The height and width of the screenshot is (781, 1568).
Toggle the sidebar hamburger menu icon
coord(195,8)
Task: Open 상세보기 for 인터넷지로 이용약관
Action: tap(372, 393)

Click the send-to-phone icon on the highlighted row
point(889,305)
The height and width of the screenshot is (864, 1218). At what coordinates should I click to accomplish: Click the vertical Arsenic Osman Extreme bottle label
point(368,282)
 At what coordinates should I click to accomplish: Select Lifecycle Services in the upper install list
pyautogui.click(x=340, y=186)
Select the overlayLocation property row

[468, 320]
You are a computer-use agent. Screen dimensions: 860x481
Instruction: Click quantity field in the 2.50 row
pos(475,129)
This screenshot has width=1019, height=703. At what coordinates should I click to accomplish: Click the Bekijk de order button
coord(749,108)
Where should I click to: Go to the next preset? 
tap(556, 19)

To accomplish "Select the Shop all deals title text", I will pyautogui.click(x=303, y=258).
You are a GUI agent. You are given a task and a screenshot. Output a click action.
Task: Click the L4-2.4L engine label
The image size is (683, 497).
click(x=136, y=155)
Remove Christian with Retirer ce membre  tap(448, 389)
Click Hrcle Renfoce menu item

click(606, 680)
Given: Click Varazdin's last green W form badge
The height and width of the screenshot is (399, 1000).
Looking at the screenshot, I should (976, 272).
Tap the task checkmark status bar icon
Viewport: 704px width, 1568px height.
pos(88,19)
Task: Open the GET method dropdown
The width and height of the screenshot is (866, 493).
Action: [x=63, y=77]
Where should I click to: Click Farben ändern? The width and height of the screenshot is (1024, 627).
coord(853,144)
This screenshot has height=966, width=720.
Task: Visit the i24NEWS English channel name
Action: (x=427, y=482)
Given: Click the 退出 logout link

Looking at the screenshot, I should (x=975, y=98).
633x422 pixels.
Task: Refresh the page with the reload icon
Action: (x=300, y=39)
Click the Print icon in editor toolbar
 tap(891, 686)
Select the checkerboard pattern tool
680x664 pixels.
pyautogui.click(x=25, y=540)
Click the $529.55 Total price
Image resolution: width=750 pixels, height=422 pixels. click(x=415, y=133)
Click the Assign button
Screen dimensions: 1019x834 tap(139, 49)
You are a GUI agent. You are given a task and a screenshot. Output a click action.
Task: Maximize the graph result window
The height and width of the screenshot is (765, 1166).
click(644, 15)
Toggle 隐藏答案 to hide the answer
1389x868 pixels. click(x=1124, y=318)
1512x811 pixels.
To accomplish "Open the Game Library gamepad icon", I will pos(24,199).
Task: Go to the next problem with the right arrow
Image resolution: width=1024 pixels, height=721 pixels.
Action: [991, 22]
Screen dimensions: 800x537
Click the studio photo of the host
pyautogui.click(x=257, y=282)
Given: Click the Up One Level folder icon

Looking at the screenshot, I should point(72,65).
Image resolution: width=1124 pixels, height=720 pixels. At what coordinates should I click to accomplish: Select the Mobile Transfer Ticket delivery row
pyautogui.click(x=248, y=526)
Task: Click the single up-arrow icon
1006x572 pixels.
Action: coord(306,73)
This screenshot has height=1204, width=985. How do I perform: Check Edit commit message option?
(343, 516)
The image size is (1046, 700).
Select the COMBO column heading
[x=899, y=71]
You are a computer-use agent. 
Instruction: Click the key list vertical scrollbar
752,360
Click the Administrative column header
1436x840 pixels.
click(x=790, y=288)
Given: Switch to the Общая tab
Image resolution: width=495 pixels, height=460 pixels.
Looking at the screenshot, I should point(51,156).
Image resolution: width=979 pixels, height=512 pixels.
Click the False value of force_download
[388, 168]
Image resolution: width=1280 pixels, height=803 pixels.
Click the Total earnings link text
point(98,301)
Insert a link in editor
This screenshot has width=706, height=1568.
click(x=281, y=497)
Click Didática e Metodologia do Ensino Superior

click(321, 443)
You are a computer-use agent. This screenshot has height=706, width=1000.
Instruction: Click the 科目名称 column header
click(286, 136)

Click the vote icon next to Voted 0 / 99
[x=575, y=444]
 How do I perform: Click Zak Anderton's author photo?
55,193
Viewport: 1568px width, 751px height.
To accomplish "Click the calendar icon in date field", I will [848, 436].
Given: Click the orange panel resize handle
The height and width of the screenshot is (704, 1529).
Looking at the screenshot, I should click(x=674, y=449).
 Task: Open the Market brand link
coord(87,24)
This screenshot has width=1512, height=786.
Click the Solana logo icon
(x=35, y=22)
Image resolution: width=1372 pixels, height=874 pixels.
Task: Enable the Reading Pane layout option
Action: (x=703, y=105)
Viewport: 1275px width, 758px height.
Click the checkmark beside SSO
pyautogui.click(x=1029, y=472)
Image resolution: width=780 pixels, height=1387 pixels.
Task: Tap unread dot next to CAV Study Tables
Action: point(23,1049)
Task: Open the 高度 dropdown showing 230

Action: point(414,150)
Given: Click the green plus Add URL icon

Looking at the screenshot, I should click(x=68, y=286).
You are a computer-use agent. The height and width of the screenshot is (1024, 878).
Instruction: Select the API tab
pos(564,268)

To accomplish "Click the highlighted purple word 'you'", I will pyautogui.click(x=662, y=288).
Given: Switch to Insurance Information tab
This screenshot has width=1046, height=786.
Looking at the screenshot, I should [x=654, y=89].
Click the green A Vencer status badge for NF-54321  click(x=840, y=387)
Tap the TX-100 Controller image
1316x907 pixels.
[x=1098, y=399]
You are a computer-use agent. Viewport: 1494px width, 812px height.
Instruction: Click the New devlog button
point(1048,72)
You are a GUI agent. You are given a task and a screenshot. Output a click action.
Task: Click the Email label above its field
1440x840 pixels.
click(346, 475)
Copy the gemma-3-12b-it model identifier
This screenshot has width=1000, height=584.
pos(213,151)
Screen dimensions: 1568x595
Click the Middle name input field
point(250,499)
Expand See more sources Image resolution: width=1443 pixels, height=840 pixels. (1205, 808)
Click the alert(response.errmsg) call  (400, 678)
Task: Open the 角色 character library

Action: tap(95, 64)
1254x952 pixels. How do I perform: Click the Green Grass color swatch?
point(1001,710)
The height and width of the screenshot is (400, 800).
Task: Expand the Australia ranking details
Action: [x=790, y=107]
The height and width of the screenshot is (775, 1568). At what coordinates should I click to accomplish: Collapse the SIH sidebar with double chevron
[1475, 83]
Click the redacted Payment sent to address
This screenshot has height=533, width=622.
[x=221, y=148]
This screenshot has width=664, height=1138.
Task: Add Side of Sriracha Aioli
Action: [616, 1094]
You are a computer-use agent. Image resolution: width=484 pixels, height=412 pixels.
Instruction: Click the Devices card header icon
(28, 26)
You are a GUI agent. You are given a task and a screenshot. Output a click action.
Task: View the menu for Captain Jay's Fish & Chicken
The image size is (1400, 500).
-.-.-
WORK REQUIRED:
Once you reach the line with "1440x840 pixels." in the data above, copy it and every line after it exactly, up to and including the line with "Expand See more".

REPLY TO THE EXERCISE:
1440x840 pixels.
click(346, 475)
Copy the gemma-3-12b-it model identifier
This screenshot has width=1000, height=584.
pos(213,151)
Screen dimensions: 1568x595
Click the Middle name input field
point(250,499)
Expand See more sources Image resolution: width=1443 pixels, height=840 pixels. (1205, 808)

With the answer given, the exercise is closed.